*Redis ACL 命令
ACL 是 Redis 访问控制列表(Access Control List)的管理入口,用于查看和管理用户、权限、日志等所有 ACL 相关子命令。
*语法
ACL <subcommand> [arg [arg ...]]
*参数说明
| 参数 | 类型 | 必填 | 说明 |
|---|---|---|---|
| subcommand | String | 是 | ACL 子命令,如 CAT、DRYRUN、GENPASS、GETUSER、HELP、LIST、LOAD、LOG、SAVE、SETUSER、USERS、WHOAMI 等 |
| arg | 任意 | 否 | 各子命令对应的参数 |
*返回值
- 返回类型取决于具体子命令
- Array / String / Integer / OK:不同子命令返回不同
- Error:子命令不存在或参数错误
*时间复杂度
O(1) — 仅路由到子命令
*示例
*查看 ACL 帮助
> ACL HELP
1) ACL <subcommand> [<arg> [value] [opt] ...]. Subcommands are:
2) CAT
3) Return an array of ACL categories or commands within a category.
4) DRYRUN
5) Returns whether the user can execute the given command without executing the command.
...
*列出所有 ACL 用户
> ACL USERS
1) "default"
2) "appuser"
*查看当前连接用户
> ACL WHOAMI
"default"
*常见错误
| 错误 | 原因 | 解决 |
|---|---|---|
| ERR Unknown ACL subcommand | 子命令拼写错误 | 使用 ACL HELP 查看可用子命令 |
| ERR unknown command 'ACL' | Redis 版本过低(< 6.0) | 升级到 Redis 6.0+ |
| NOPERM | 当前用户无 ACL 管理权限 | 使用有权限的用户连接 |
*最佳实践
- 生产环境务必启用 ACL,禁止使用无密码的 default 用户
- 为不同应用创建独立用户,遵循最小权限原则
- 使用 ACL CAT 了解命令分类,按类别授权而非逐个命令
- 定期审计 ACL LOG 排查未授权访问尝试
- 使用 ACL SAVE 将配置持久化到
users.acl文件
*FAQ
Q1: Redis 6.0 之前的版本如何控制访问?
A: 6.0 之前仅支持 requirepass 全局密码,无法做细粒度权限控制。

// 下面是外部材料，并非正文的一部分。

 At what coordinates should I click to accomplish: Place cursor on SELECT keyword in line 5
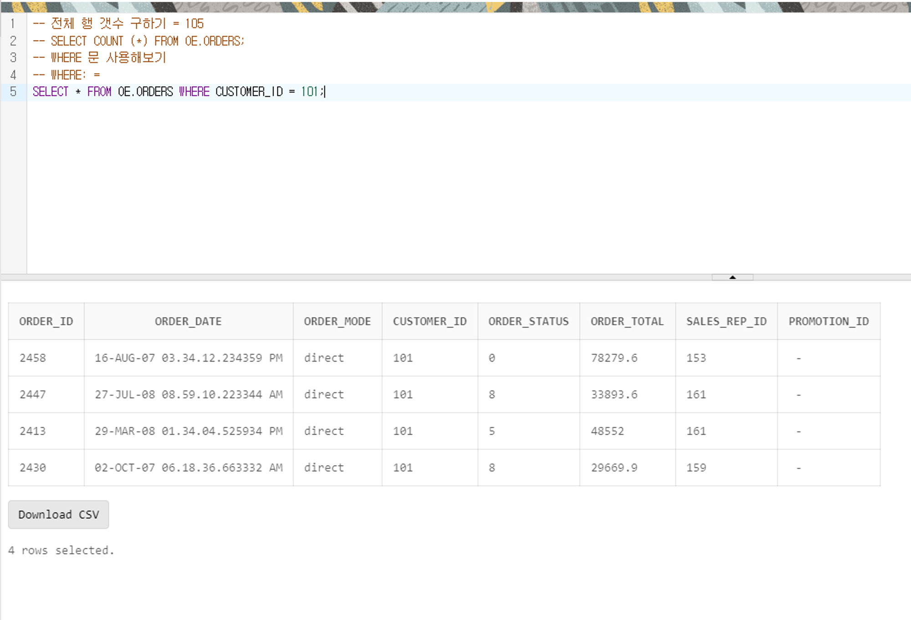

建议升级到 6.0+。
Q2: ACL 配置存储在哪里?
A: 内存中运行时生效;通过 ACL SAVE 保存到配置文件目录的 users.acl,或写入 redis.conf 的 aclfile 指令指向的文件。
Q3: ACL 和防火墙/网络隔离有什么区别? A: ACL 是应用层身份认证和授权,防火墙是网络层隔离。两者互补,建议同时使用。